With a full schedule, you will find yourself considerably more stimulated and inspired (especially if you are able to choose your own activities). If work hours have you beat, you must take the reins of your free time and keep the party going. Don’t just come home at night and go to bed. The mind is healthier when it is free to make its own choices, so use what time you can to do things you want to do.
Happiness and health directly correlate with the amount of time you spend doing things you want to do.
Calibrating Your Core
We get buried by our own lives. We’re far too close to our routine to see the flaws, see the compromises, understand the sacrifices we make in conflict deep down. We’re too busy moving forward and surviving to remember who we really are. We forget who we wanted to be in the first place. We misunderstand our goals. And we lose sight of our virtues.
It’s very important to stay in touch with old friends. Old mentors. Family. The people who remember what you said you wanted to be when you grew up. The people who saw you change. The people who can point out what never changed. Members of your past can remind you who you were. Knowing who you are now, you can sift out the continuity. You can identify your core again. You can re-group, re-center, re-align your sights. Remember what’s most important in life. With a little effort, you can find yourself again.

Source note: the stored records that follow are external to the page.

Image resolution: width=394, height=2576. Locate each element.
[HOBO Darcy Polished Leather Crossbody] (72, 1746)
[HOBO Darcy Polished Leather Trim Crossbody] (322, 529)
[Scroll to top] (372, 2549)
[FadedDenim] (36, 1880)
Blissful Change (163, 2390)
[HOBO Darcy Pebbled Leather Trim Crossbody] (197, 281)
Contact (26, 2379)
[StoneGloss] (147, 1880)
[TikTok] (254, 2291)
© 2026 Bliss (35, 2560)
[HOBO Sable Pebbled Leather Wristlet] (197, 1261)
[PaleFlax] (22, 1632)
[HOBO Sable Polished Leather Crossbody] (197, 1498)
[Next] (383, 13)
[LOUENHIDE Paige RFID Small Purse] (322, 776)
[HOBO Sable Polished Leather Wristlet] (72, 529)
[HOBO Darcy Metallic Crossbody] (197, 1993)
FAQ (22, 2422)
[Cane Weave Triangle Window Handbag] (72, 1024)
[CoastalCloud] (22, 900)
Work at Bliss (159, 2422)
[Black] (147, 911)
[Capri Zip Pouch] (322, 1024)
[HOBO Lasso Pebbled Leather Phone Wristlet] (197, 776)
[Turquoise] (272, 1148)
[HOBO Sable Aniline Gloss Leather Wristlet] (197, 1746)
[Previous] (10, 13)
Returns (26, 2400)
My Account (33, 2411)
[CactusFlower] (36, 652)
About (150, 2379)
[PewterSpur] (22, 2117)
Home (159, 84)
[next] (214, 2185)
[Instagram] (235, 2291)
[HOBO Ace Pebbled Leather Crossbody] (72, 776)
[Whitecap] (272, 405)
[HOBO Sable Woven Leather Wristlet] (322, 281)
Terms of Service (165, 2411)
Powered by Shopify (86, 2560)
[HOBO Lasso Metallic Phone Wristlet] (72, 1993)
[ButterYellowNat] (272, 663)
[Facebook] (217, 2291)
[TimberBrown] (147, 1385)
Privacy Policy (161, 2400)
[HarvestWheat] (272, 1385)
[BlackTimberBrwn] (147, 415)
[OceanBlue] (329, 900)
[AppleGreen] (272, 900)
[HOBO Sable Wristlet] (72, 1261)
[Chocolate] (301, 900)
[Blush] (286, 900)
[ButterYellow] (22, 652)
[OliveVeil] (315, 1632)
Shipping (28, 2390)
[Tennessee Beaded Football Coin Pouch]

Stay in touch. If you do not, you will lose track of yourself. You will forget who you really are. Life will fall out of balance and your soul will be scrambled. Stay in touch. All it takes is a phone call, a conversation, a visit home.
Do not ignore your past. It holds the key to great strength.
The Insolent Stress Multiplier
Stress is exacerbated by meaningless shit. Forgive my French. But really, we annoy ourselves further when we realize our stress is unfounded in petty problems. Day to day, we face insignificant issues that rile us: spilt milk, car horns, typos, dropped calls, loose change, disorderly management, broken fax machines, failed communication, and missed deadlines.
Few things are life or death; none of these problems are mortal. So why do they matter? Why do we strain our bodies with these issues and preoccupy our minds? Will it really matter in five years?
Learn to laugh at meaningless shit. Turn stress around as soon as you realize it won’t matter long term.